» INSTRUCTION
Copy every line of the material below word for word, without changing anything.

» GIVEN RECORDS
'''
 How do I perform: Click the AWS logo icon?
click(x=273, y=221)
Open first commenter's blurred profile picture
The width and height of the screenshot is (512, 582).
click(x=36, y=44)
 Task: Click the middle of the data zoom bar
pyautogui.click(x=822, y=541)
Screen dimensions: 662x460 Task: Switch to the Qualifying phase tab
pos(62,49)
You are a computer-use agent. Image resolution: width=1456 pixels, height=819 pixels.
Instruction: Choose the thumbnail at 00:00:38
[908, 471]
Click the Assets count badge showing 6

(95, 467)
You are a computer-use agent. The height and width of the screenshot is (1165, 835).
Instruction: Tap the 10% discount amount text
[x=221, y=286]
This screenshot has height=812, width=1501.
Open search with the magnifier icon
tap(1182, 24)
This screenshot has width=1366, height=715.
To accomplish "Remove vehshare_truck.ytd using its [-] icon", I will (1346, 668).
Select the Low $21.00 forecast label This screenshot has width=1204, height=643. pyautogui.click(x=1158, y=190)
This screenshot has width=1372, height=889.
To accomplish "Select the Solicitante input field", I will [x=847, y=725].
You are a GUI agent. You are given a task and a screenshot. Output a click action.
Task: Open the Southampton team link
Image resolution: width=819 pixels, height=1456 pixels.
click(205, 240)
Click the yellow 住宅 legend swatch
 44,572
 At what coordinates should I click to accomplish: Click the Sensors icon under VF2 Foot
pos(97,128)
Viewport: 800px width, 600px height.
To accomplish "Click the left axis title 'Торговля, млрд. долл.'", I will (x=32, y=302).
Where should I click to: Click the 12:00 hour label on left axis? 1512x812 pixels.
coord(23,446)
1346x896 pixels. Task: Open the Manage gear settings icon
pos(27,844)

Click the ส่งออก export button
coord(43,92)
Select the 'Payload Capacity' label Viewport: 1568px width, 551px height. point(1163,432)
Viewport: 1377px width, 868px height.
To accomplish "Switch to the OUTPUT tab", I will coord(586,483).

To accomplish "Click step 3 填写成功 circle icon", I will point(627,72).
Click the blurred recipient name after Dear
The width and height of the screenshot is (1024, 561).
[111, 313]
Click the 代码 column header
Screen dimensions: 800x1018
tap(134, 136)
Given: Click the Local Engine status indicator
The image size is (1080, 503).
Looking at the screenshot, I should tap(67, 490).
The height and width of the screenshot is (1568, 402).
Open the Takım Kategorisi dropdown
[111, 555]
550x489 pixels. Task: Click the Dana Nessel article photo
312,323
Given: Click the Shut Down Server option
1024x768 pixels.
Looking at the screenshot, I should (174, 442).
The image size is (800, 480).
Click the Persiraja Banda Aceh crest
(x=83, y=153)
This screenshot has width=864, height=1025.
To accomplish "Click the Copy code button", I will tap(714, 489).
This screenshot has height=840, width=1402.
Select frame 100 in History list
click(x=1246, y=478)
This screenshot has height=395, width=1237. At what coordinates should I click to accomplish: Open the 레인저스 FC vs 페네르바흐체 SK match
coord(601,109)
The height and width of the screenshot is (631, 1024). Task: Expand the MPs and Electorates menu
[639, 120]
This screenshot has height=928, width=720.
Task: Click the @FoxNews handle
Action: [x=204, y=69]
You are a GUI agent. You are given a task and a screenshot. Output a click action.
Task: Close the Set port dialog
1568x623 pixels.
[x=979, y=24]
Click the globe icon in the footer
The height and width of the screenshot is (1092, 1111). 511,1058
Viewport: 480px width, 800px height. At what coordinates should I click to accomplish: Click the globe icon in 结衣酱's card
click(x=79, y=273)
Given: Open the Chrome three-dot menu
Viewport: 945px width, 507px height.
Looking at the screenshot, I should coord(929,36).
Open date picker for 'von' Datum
'''
» ANSWER TO THE PROBLEM
 How do I perform: Click the AWS logo icon?
click(x=273, y=221)
Open first commenter's blurred profile picture
The width and height of the screenshot is (512, 582).
click(x=36, y=44)
 Task: Click the middle of the data zoom bar
pyautogui.click(x=822, y=541)
Screen dimensions: 662x460 Task: Switch to the Qualifying phase tab
pos(62,49)
You are a computer-use agent. Image resolution: width=1456 pixels, height=819 pixels.
Instruction: Choose the thumbnail at 00:00:38
[908, 471]
Click the Assets count badge showing 6

(95, 467)
You are a computer-use agent. The height and width of the screenshot is (1165, 835).
Instruction: Tap the 10% discount amount text
[x=221, y=286]
This screenshot has height=812, width=1501.
Open search with the magnifier icon
tap(1182, 24)
This screenshot has width=1366, height=715.
To accomplish "Remove vehshare_truck.ytd using its [-] icon", I will (1346, 668).
Select the Low $21.00 forecast label This screenshot has width=1204, height=643. pyautogui.click(x=1158, y=190)
This screenshot has width=1372, height=889.
To accomplish "Select the Solicitante input field", I will [x=847, y=725].
You are a GUI agent. You are given a task and a screenshot. Output a click action.
Task: Open the Southampton team link
Image resolution: width=819 pixels, height=1456 pixels.
click(205, 240)
Click the yellow 住宅 legend swatch
 44,572
 At what coordinates should I click to accomplish: Click the Sensors icon under VF2 Foot
pos(97,128)
Viewport: 800px width, 600px height.
To accomplish "Click the left axis title 'Торговля, млрд. долл.'", I will (x=32, y=302).
Where should I click to: Click the 12:00 hour label on left axis? 1512x812 pixels.
coord(23,446)
1346x896 pixels. Task: Open the Manage gear settings icon
pos(27,844)

Click the ส่งออก export button
coord(43,92)
Select the 'Payload Capacity' label Viewport: 1568px width, 551px height. point(1163,432)
Viewport: 1377px width, 868px height.
To accomplish "Switch to the OUTPUT tab", I will coord(586,483).

To accomplish "Click step 3 填写成功 circle icon", I will point(627,72).
Click the blurred recipient name after Dear
The width and height of the screenshot is (1024, 561).
[111, 313]
Click the 代码 column header
Screen dimensions: 800x1018
tap(134, 136)
Given: Click the Local Engine status indicator
The image size is (1080, 503).
Looking at the screenshot, I should tap(67, 490).
The height and width of the screenshot is (1568, 402).
Open the Takım Kategorisi dropdown
[111, 555]
550x489 pixels. Task: Click the Dana Nessel article photo
312,323
Given: Click the Shut Down Server option
1024x768 pixels.
Looking at the screenshot, I should (174, 442).
The image size is (800, 480).
Click the Persiraja Banda Aceh crest
(x=83, y=153)
This screenshot has width=864, height=1025.
To accomplish "Click the Copy code button", I will tap(714, 489).
This screenshot has height=840, width=1402.
Select frame 100 in History list
click(x=1246, y=478)
This screenshot has height=395, width=1237. At what coordinates should I click to accomplish: Open the 레인저스 FC vs 페네르바흐체 SK match
coord(601,109)
The height and width of the screenshot is (631, 1024). Task: Expand the MPs and Electorates menu
[639, 120]
This screenshot has height=928, width=720.
Task: Click the @FoxNews handle
Action: [x=204, y=69]
You are a GUI agent. You are given a task and a screenshot. Output a click action.
Task: Close the Set port dialog
1568x623 pixels.
[x=979, y=24]
Click the globe icon in the footer
The height and width of the screenshot is (1092, 1111). 511,1058
Viewport: 480px width, 800px height. At what coordinates should I click to accomplish: Click the globe icon in 结衣酱's card
click(x=79, y=273)
Given: Open the Chrome three-dot menu
Viewport: 945px width, 507px height.
Looking at the screenshot, I should coord(929,36).
Open date picker for 'von' Datum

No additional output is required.